Quinoa forms an ideal base for a fast lunch or dinner during the week. It cooks in a flash and adds a lovely nuttiness to any dish. In this light salad, it's paired with chilli-saffron prawns, fresh herbs and lemon.
- 300 gm (1½ cups) quinoa
- 50 gm butter
- 1 golden shallot, finely chopped
- 12 uncooked prawns, peeled and deveined
- Large pinch of saffron mixed with 1 tbsp hot water
- 1 tbsp finely chopped ginger
- 1 garlic clove, finely chopped
- 1 small red chilli, finely chopped
- 1 cup each (loosely packed) coriander and flat-leaf parsley, coarsely chopped
- Juice of 1 lemon, plus extra wedges to serve
- 1Cook quinoa in a large saucepan of boiling water until tender (10-15 minutes). Drain and steam dry.

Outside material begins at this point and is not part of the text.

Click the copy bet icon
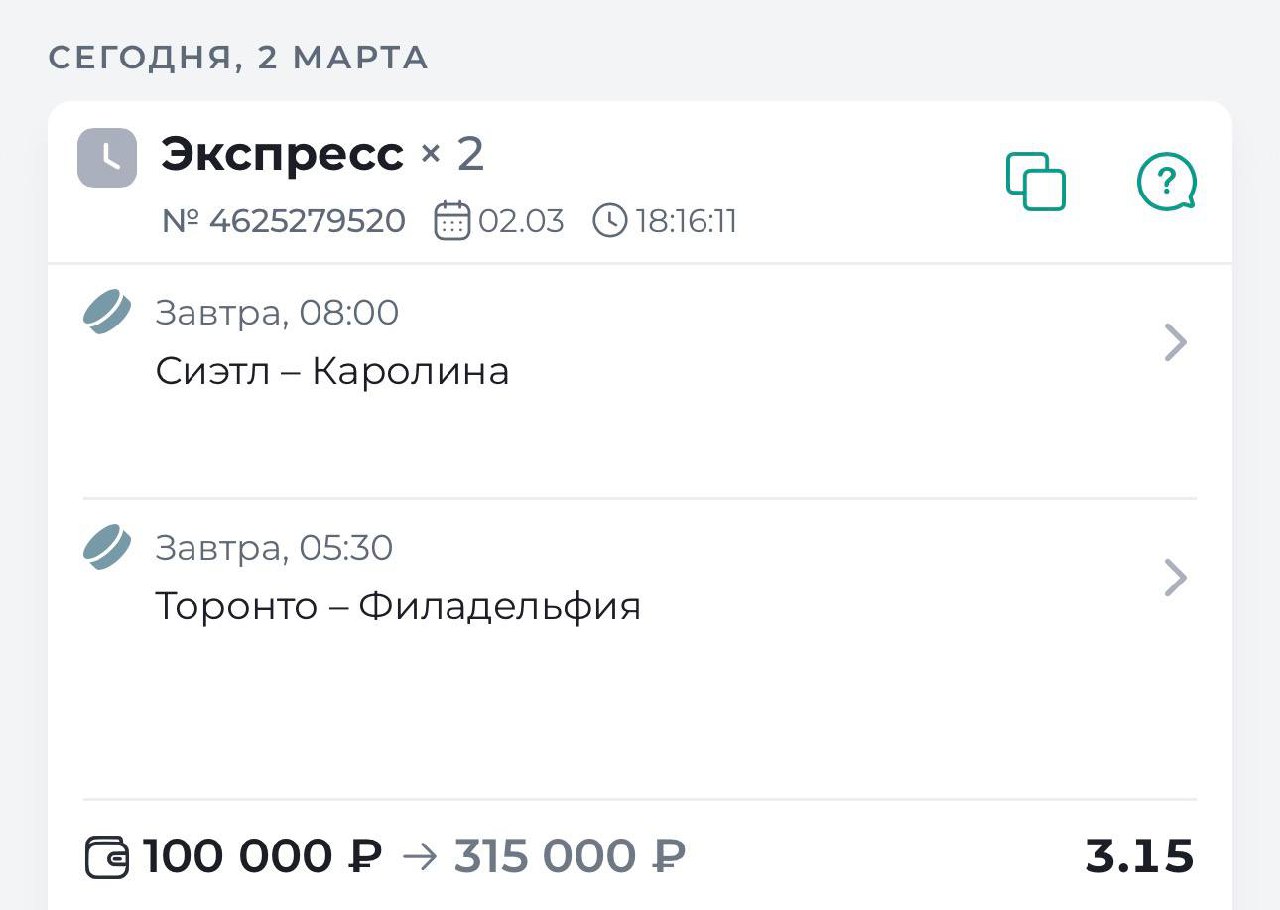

- 2Meanwhile, melt butter in a deep frying pan over medium heat. Add shallot and fry, stirring frequently, until tender (8-10 minutes). Add prawns and saffron water, and turn occasionally until almost cooked through (3-5 minutes). Add ginger, garlic and chilli, and fry until fragrant (2-3 minutes), toss to combine, remove from heat and stir through herbs.
- 3Stir prawn mixture and lemon juice through quinoa, season to taste and serve with extra lemon wedges.